Brüssel – Am 6. Februar haben der Europäische Rat und das Europäische Parlament eine wichtige Einigung im Kampf gegen den Klimawandel erzielt. Der „Net-Zero Industry Act“ (NZIA) legt fest, dass die Europäische Union bis 2030 40 Prozent des erwarteten Bedarfs an sauberen Technologien produzieren soll. Neben Onshore- und Offshore-Windkraft, Wasserkraft und Geothermie würde diese Zahl auch die Solarenergie einschließen. Parallel dazu zielt die EU-Solarenergiestrategie darauf ab, die Stromerzeugungskapazität im Bereich der Solarenergie von heute 263 Gigawatt (GW) bis 2030 auf fast 600 GW zu erhöhen - ein Anstieg um mehr als 140 Prozent, der die Solarenergie zur größten Stromerzeugungsquelle in der EU machen wird.

Derzeit ist die europäische Solarindustrie jedoch nicht auf dem Weg, ihren Beitrag zu diesem Ziel zu leisten. Laut der EU Solar Manufacturing Map verfügt Europa nur über eine jährliche Produktionskapazität von 14,1 GW - das entspricht 25 Prozent der Gesamtkapazität der im Jahr 2023 installierten Solarmodule.

China macht Druck bei der Solarenergie

Das Erreichen der Ziele für die installierte Solarenergie in Europa ist nicht nur für die Senkung der Kohlenstoffemissionen, sondern auch der Energiekosten von entscheidender Bedeutung. Von Mai bis August 2022 stammten 12 Prozent des Stroms in der EU aus der Solarenergie, was dazu beitrug, Gasimporte im Wert von 29 Milliarden Euro zu vermeiden - ein wichtiger Faktor, der zu berücksichtigen ist, da die europäischen Energiemärkte immer noch unter den hohen Preisen und den durch den Einmarsch Russlands in der Ukraine verursachten Störungen leiden.

In dieser Fabrik in Suqian werden Solarpanel für den Export hergestellt.
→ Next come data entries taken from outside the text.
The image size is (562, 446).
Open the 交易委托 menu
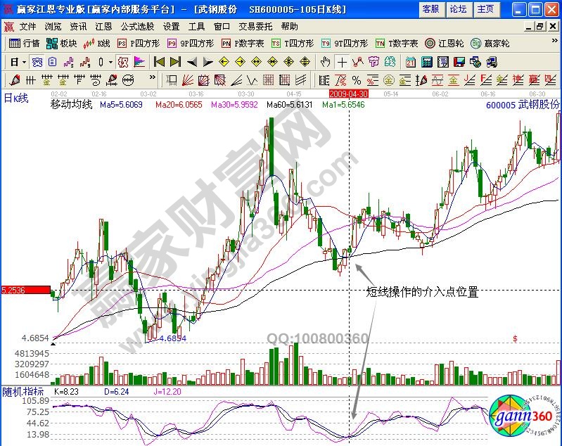(x=255, y=26)
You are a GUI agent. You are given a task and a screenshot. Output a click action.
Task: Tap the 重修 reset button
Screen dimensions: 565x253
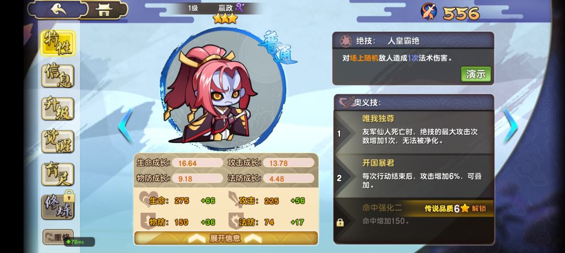[x=58, y=237]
Chinas riesige Solarindustrie bedroht den europäischen Markt.

Einer der Gründe für die kritische Lage der europäischen Solarindustrie sind die sinkenden Preise für chinesische Solarmodule. Diese werden für die Dekarbonisierung des europäischen Energiesystems dringend benötigt. Chinas konsequente staatliche Unterstützung, Größenvorteile und Innovationen haben es den chinesischen Unternehmen ermöglicht, mit großem Abstand zum weltweit größten und günstigsten Hersteller von Solarmodulen aufzusteigen, deren Preise seit Jahren insgesamt sinken. Zwischen 2010 und 2019 sind die Kosten für die Erzeugung von Strom aus Photovoltaik-Paneelen (PV) um 82 Prozent gesunken. Im Jahr 2020 wurde Solarstrom als der „billigste Strom der Geschichte“ bezeichnet, und von 2022 bis 2023 sanken die Kosten für die Herstellung von Solarmodulen in China um weitere 42 Prozent.
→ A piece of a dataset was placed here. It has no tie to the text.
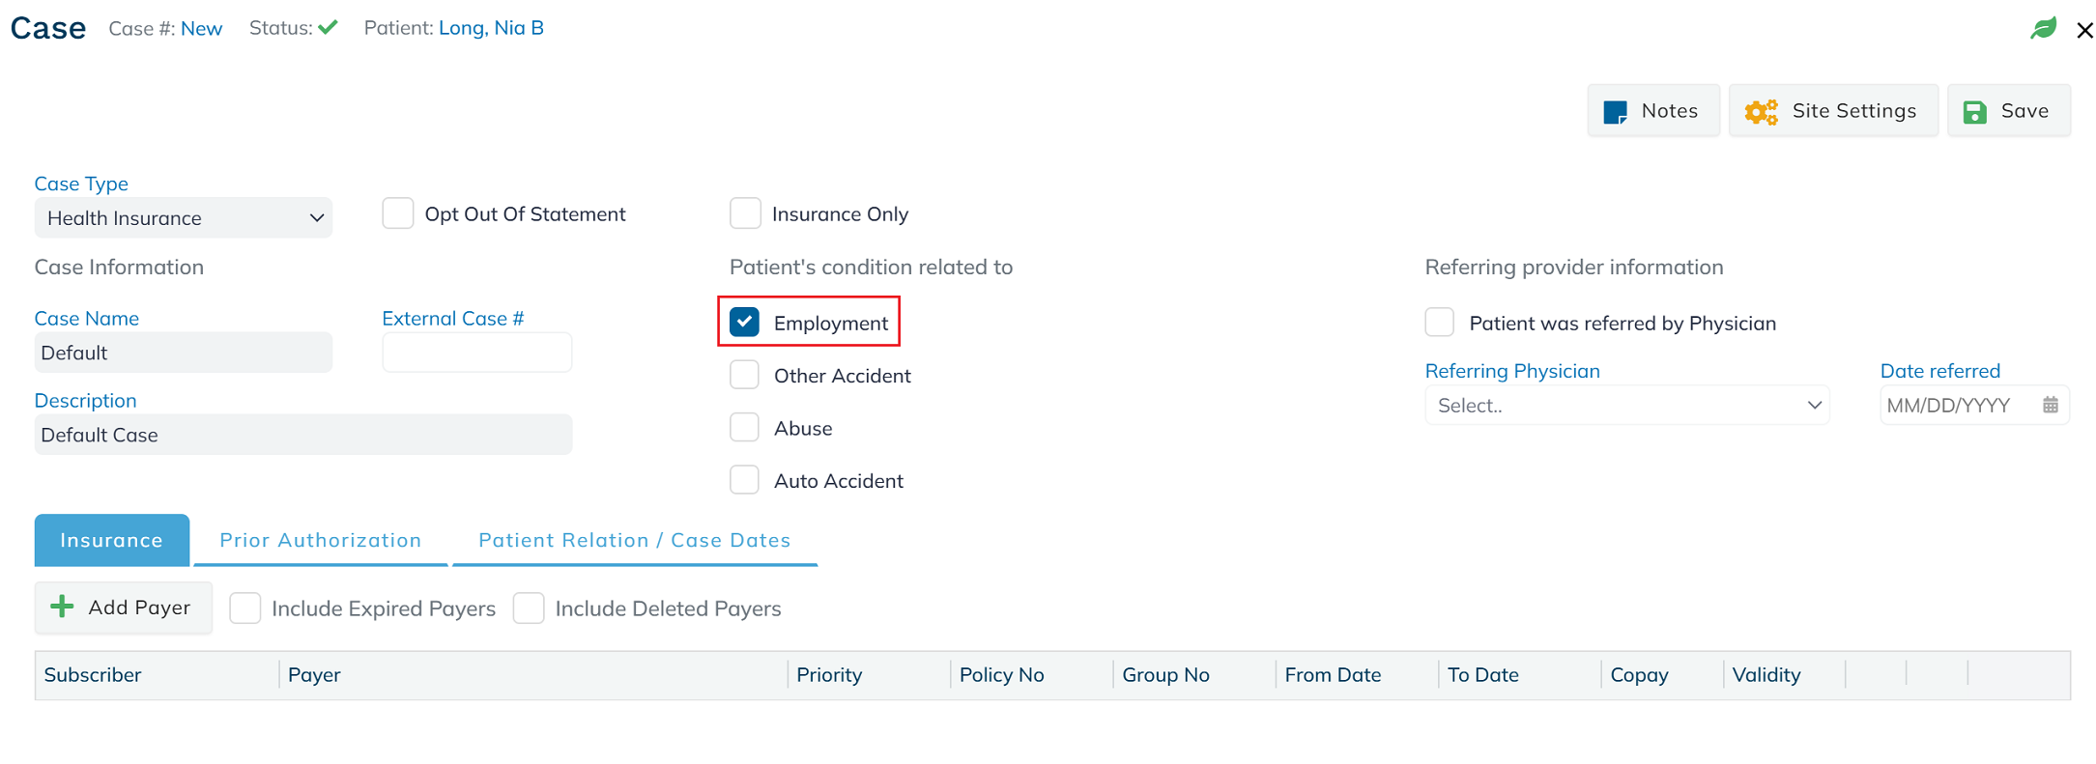Click the green Status checkmark
Screen dimensions: 2096x764
click(x=329, y=27)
Europäische Solarproduktion könnte Abhängigkeit von China entgegenwirken

Sechsundfünfzig Prozent der chinesischen Solarmodulexporte gingen 2022 nach Europa, was 96 Prozent der europäischen Module entspricht. In einer Zeit, die von geopolitischen Unwägbarkeiten und einer sich verändernden Energiedynamik geprägt ist, birgt die übermäßige Abhängigkeit von einer einzigen externen Quelle für Solartechnologie Risiken. Ein heimischer Solarproduktionssektor könnte nicht nur die langfristige Energiesicherheit der EU verbessern, sondern auch Anfälligkeiten im Zusammenhang mit Unterbrechungen der globalen Lieferkette abmildern. Es gibt mehrere Optionen, wie eine wettbewerbsfähige europäische Solarindustrie langfristig gesichert werden kann. Eine vorausschauende industrielle Solarpolitik muss über potenziell kontraproduktive protektionistische Maßnahmen hinausgehen und sich stattdessen auf die Förderung von Innovationen, die Entwicklung neuer Produkte und lokale wirtschaftliche Möglichkeiten konzentrieren.
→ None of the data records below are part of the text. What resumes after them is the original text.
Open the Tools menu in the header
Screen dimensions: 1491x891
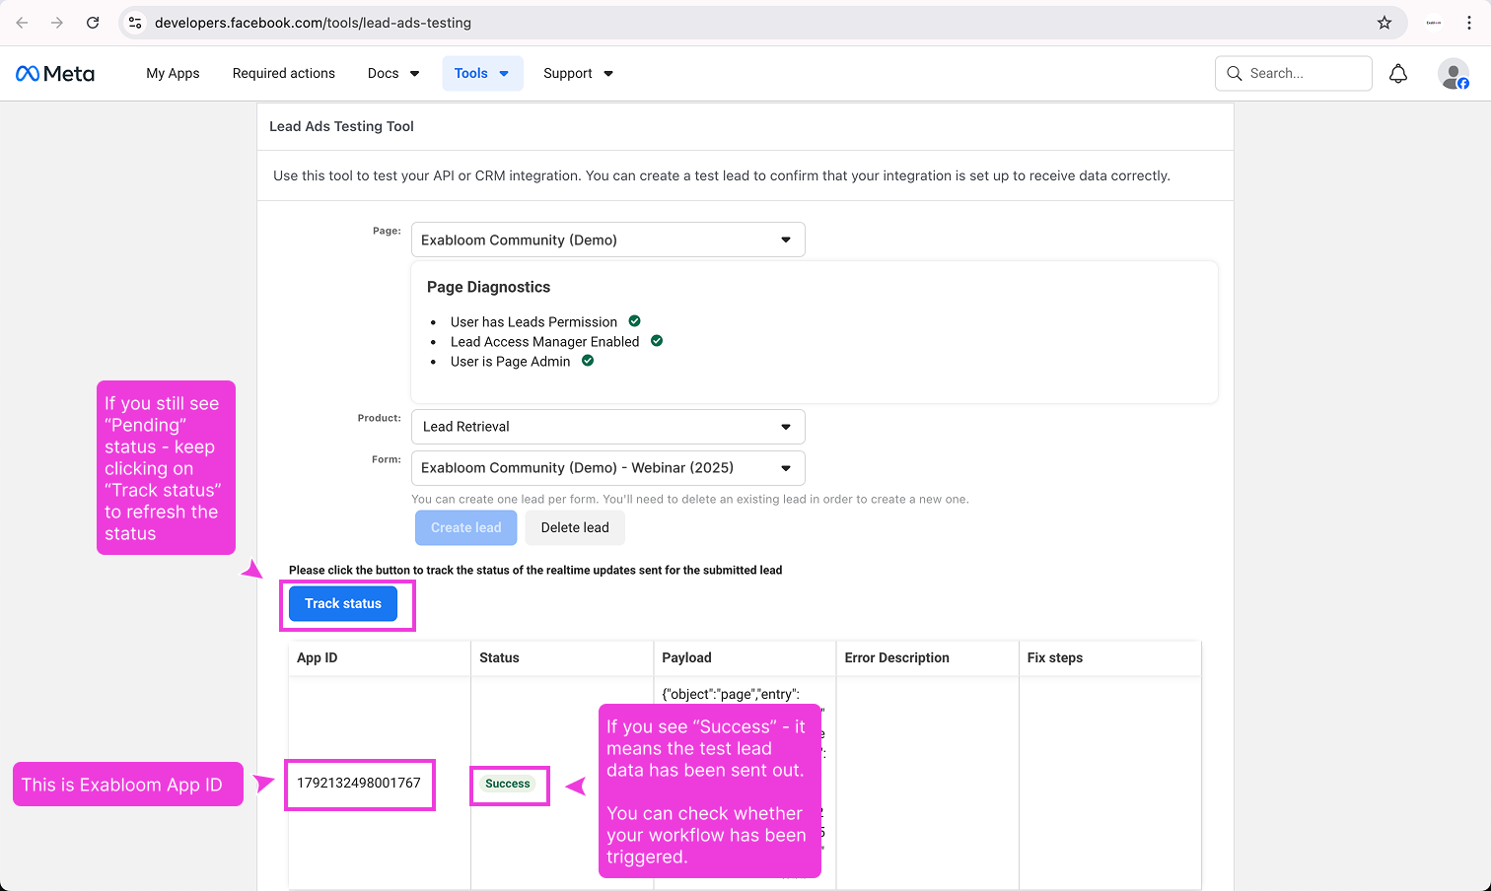[x=481, y=74]
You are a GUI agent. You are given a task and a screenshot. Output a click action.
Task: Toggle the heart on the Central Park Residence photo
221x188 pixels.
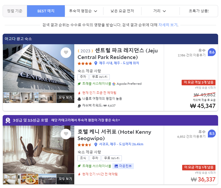click(x=66, y=52)
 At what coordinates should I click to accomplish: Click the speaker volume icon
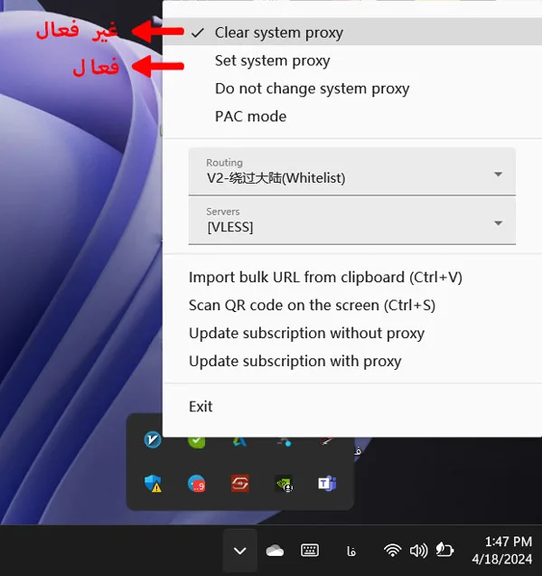[417, 550]
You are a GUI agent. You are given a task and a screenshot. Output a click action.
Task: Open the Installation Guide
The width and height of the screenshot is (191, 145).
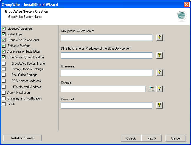[x=23, y=138]
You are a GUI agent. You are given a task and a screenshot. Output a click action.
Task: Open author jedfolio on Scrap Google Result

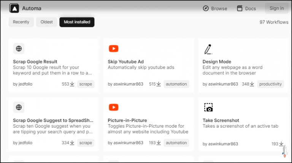tap(22, 84)

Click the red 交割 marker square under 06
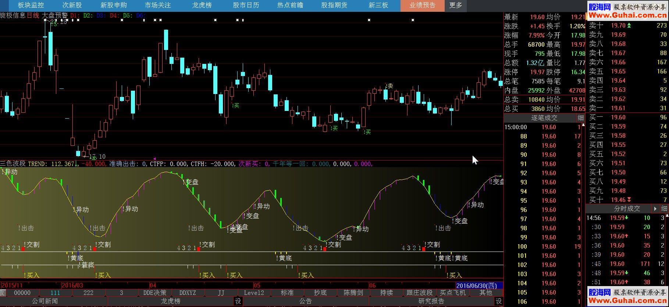(x=424, y=249)
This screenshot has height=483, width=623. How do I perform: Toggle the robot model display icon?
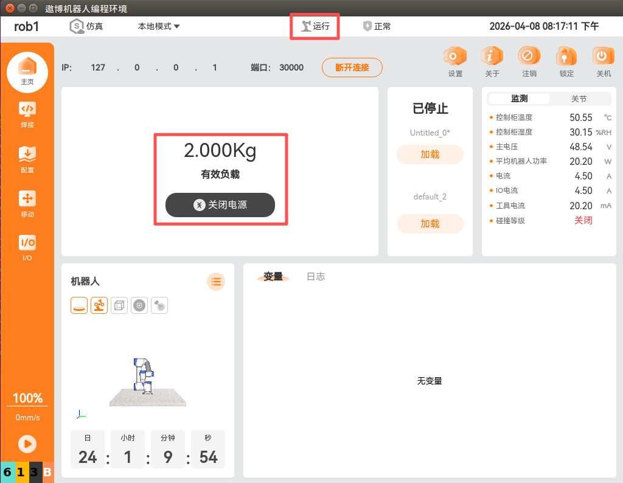click(x=99, y=305)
Die Geschichte zweier Solarunternehmen, eines mit Sitz in der Schweiz und eines in China, ist lehrreich für die unterschiedlichen Bedingungen der einzelnen Märkte. Es war keine Überraschung, als Deutschlands führender Hersteller von Solarmodulen, Meyer Burger, im Februar dieses Jahres seine Entscheidung bekannt gab, sein Werk in Freiberg zu schließen. Nach jahrelangen Verlusten - allein 330 Millionen Dollar im Jahr 2023 - beschloss das Unternehmen, seinen Produktionsstätten in Colorado und Arizona Vorrang zu geben. Dieser Schritt erfolgte, als der Druck des Marktes auf die subventionierten chinesischen Importe von Solarmodulen nach Europa zunahm.

Im Gegensatz dazu meldete Trina Solar, einer der größten chinesischen Hersteller, im Jahr 2023 einen Betriebsertrag von 113,5 Milliarden Yuan (15,8 Milliarden US-Dollar), ein Anstieg von 33,46 Prozent gegenüber 2022. Im Jahr 2023 entfielen 81 Prozent der weltweiten Solarmodulproduktion auf China. Der Großteil der verbleibenden 19 Prozent befindet sich ebenfalls in Asien, darunter Vietnam, Malaysia und Indien. Wichtig ist, dass auf China auch Anteile von über 90 Prozent an den früheren Stufen der Wertschöpfungskette entfallen: Polysilizium, Ingots, Wafer und Solarzellen. Die chinesische Produktionskapazität für Solarzellen war im Jahr 2023 mehr als doppelt so hoch wie die weltweite Nachfrage.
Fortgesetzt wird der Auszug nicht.